Maybe I’ve missed this before, but my friend Bill Vick was just featured in and called my attention to these LinkedIn case studies. The examples include several areas, including hiring employees, finding a job, making deals, and finding experts.
I teach classes in conjunction with LinkedIn (we’re on hold at the moment and will start up after the first of the year). I also really use it. I used LinkedIn to find our literary agent, to connect with the person who’s writing our foreword, to find success stories for our book, to connect with experts in related fields, and to identify and connect with a critical contact for my next book project. I don’t use it a lot (rather, I don’t initiate a lot of requests), but that’s not the point — the point is that I have used it very successfully when I used it.
David Teten’s two companies both use it very heavily — for recruiting and for finding experts. I’m particularly interested in the aspect of finding experts, because I’ve often heard the argument that these sites are a waste of time because it’s just as easy to find people on Google. This is simply not true, either when you’re looking for extremely niche expertise or on a topic that a lot of people talk about, but that there are very few experts on.
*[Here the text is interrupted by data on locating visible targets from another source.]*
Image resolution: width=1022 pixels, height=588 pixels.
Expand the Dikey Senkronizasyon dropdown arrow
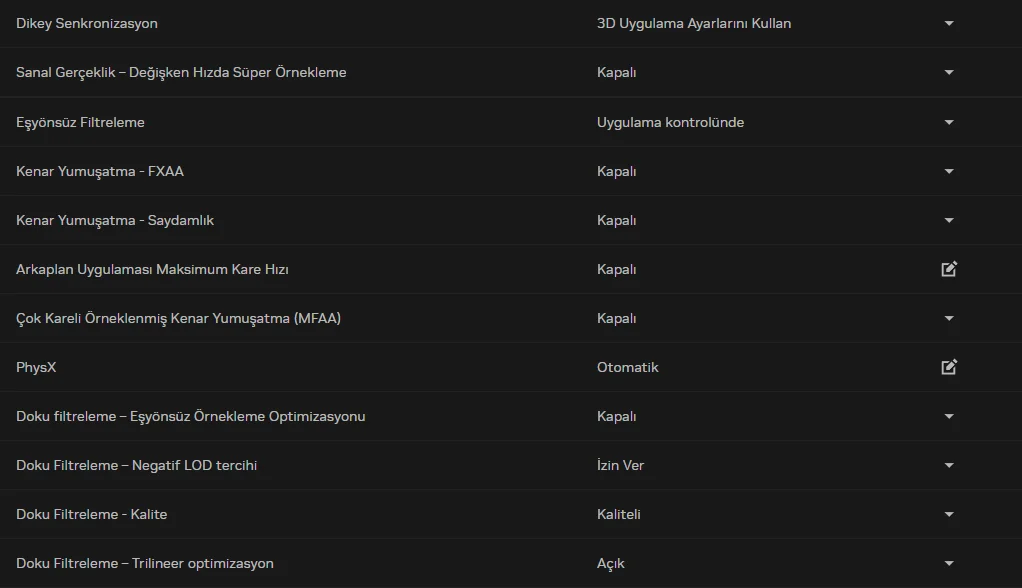[x=949, y=23]
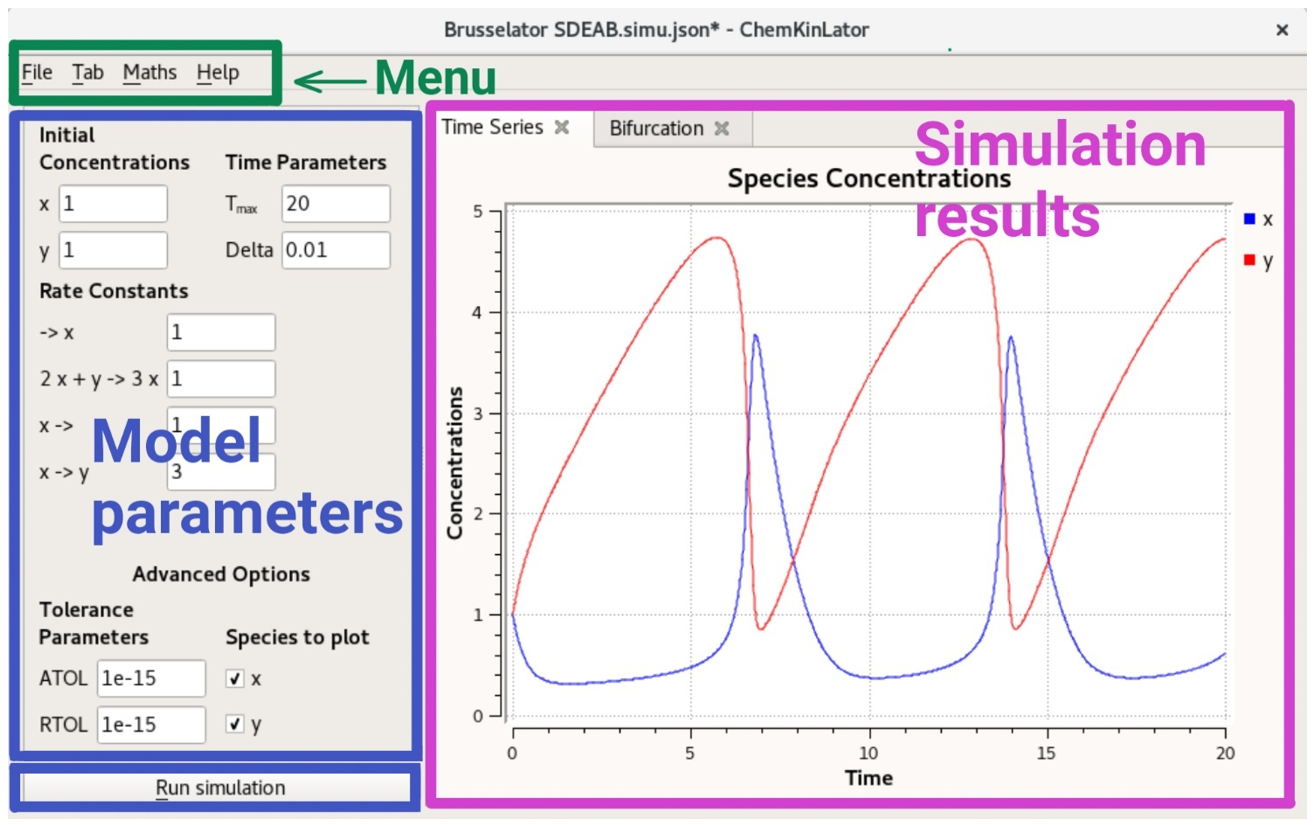Screen dimensions: 1315x825
Task: Select the Time Series tab
Action: pos(500,128)
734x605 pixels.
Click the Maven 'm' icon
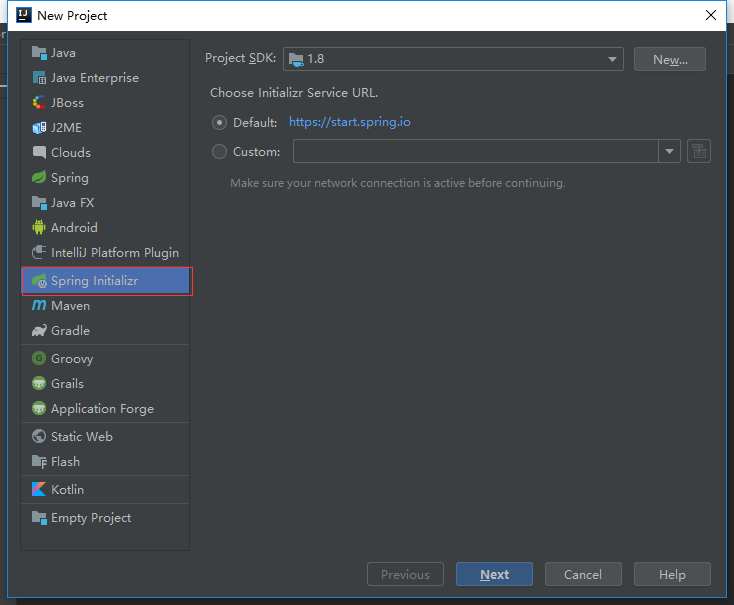39,305
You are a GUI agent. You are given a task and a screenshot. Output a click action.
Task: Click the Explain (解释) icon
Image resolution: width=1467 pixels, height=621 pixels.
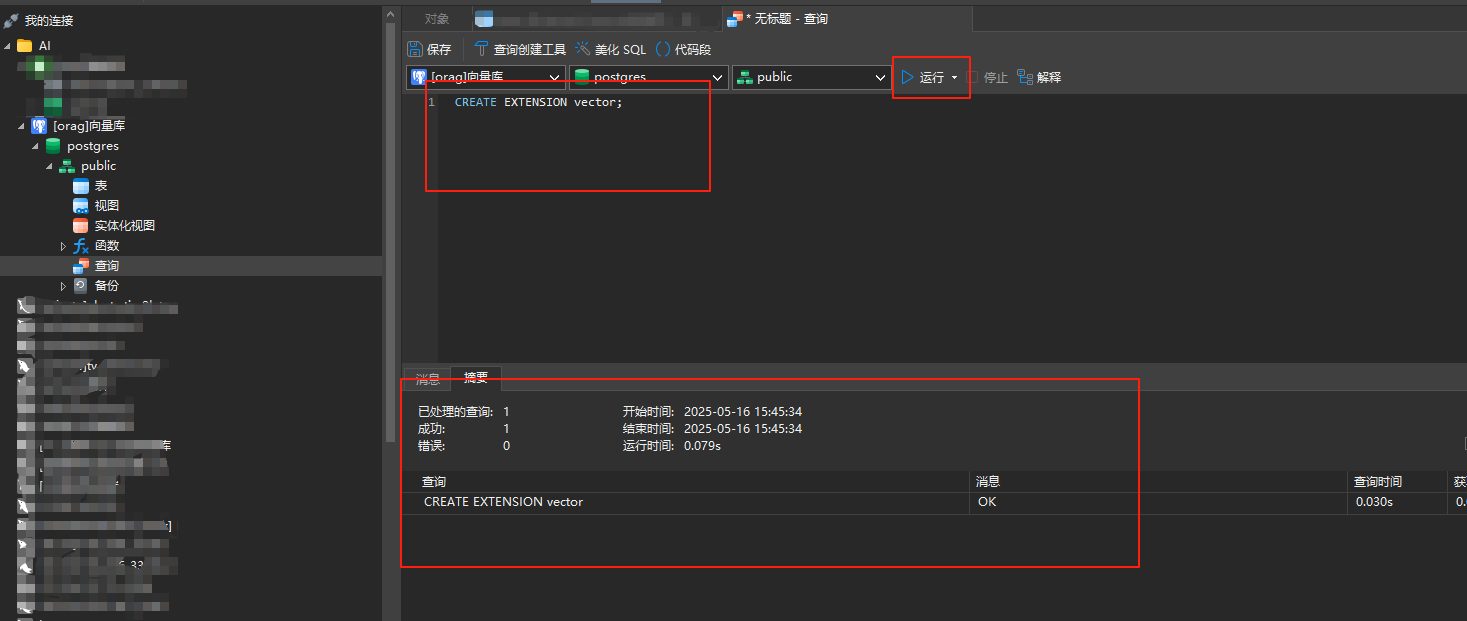pyautogui.click(x=1025, y=77)
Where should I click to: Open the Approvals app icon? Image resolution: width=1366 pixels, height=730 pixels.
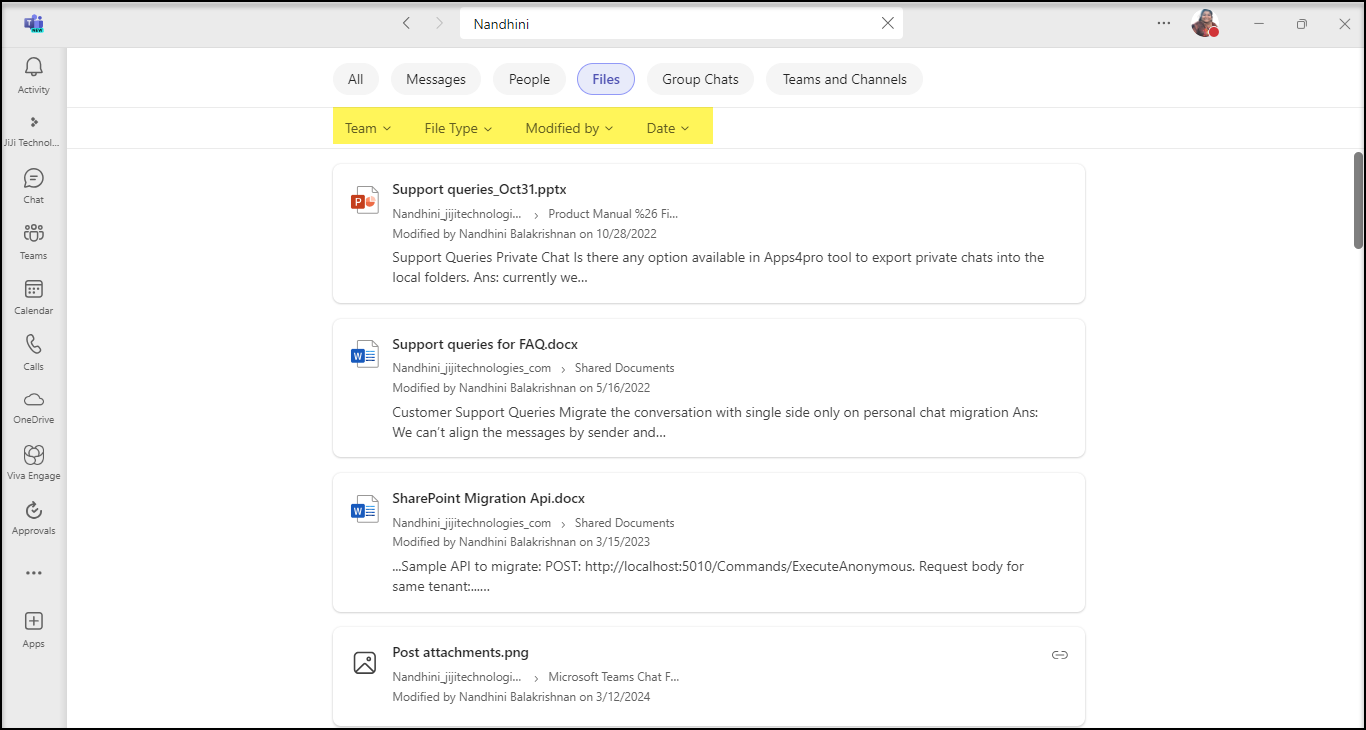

My wife, who works for David finding these experts, has had several cases where there was simply so much information out there that it was nearly impossible to sift through Google to find experts. But on LinkedIn, the searches produced results that were much closer to a match. Structured search is valuable because it allows you to distinguish, for example, people who have actually worked in a particular industry from people who are consumers of that industry and just blog about it. Simply talking about something a lot doesn’t make you an expert.
What’s frustrating is that more professionals aren’t making their information available in these tools. Really — if you’re a professional and want to be found, list yourself everywhere possible. Copy and paste your information, and it only takes a few minutes per site. You don’t have to actively participate if you don’t have time — just make yourself searchable in a structured way. There really are people who are looking for you in these sites and want to find you. As Dr. Philip Agre says, “The most fundamental way of finding people online is to help them find you.”